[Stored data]
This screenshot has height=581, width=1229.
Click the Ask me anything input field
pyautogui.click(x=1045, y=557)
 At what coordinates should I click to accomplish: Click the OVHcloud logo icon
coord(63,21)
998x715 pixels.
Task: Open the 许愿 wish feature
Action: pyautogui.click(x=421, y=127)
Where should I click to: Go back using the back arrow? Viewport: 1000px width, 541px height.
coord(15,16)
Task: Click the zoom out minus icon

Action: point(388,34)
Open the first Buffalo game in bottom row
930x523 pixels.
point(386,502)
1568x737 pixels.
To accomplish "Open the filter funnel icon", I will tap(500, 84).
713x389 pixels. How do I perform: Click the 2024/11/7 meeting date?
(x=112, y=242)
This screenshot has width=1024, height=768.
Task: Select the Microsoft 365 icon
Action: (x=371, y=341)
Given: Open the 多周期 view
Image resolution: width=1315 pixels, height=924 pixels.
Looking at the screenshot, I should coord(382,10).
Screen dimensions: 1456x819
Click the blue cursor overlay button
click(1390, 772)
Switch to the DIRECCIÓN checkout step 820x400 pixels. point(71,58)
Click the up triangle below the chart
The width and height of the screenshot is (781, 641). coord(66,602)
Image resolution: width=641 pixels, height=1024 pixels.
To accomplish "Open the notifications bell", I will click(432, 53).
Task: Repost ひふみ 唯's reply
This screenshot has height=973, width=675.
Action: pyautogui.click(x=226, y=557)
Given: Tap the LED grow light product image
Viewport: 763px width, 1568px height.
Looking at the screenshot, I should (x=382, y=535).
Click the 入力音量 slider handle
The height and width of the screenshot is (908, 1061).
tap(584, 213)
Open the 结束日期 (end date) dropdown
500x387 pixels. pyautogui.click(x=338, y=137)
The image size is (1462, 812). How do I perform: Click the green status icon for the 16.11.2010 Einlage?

▸ **Your objective**: Lines from the records above that hold "Given" are the ones to list.

▸ **Output below**:
Given: Open the 多周期 view
Given: Tap the LED grow light product image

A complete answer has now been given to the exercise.